_ABOUT THIS EXERCISE_:
Go to the line with "Given: Show service" in the records below, then output it and each following line exactly, up to and including the line with "Viewport: 842px width, 377px". Skip pictures and add nothing.

_RECORDS SUPPLIED_:
——————

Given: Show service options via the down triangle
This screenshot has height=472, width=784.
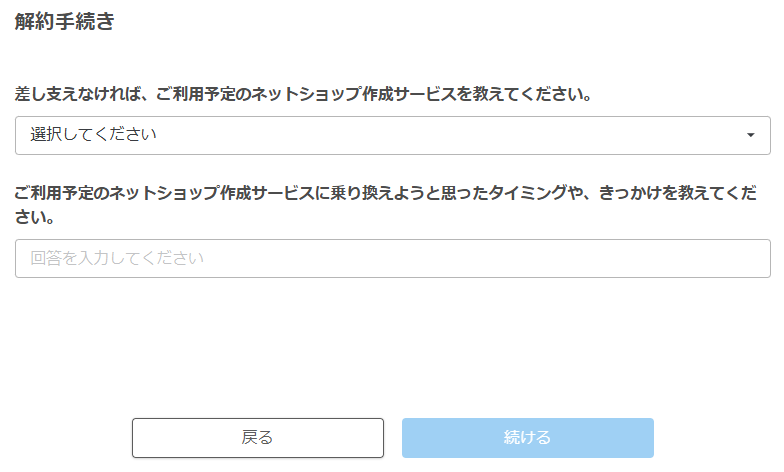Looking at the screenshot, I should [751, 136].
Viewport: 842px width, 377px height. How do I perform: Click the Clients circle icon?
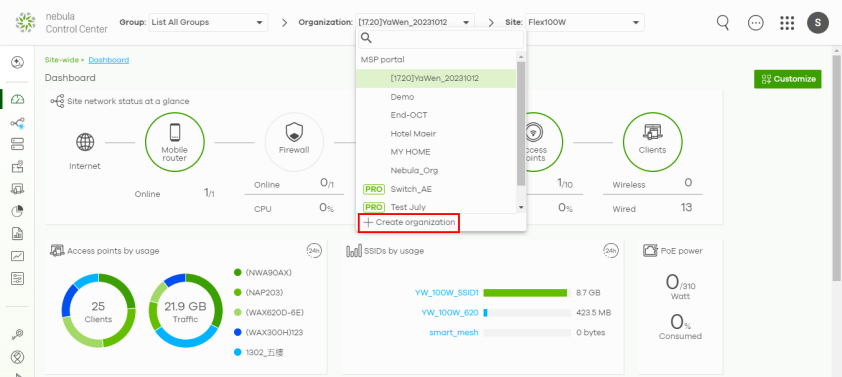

——————

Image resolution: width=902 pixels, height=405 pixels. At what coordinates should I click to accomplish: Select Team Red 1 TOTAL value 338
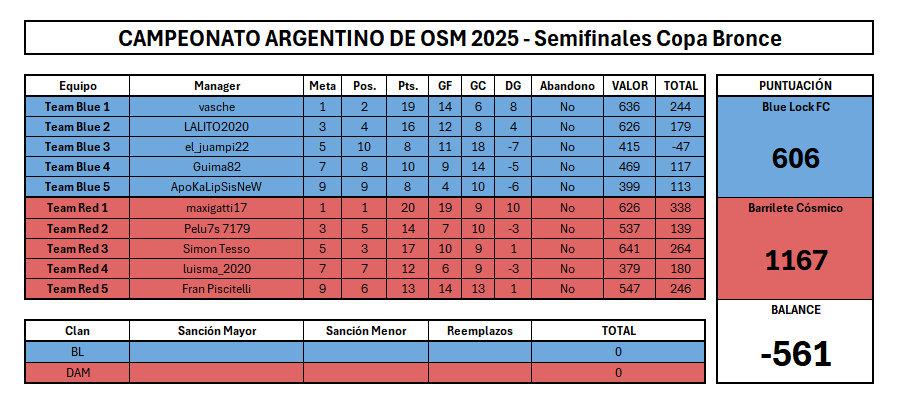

——————

_ANSWER BOX_:
Given: Show service options via the down triangle
This screenshot has height=472, width=784.
Looking at the screenshot, I should [751, 136].
Viewport: 842px width, 377px height. How do I perform: Click the Clients circle icon?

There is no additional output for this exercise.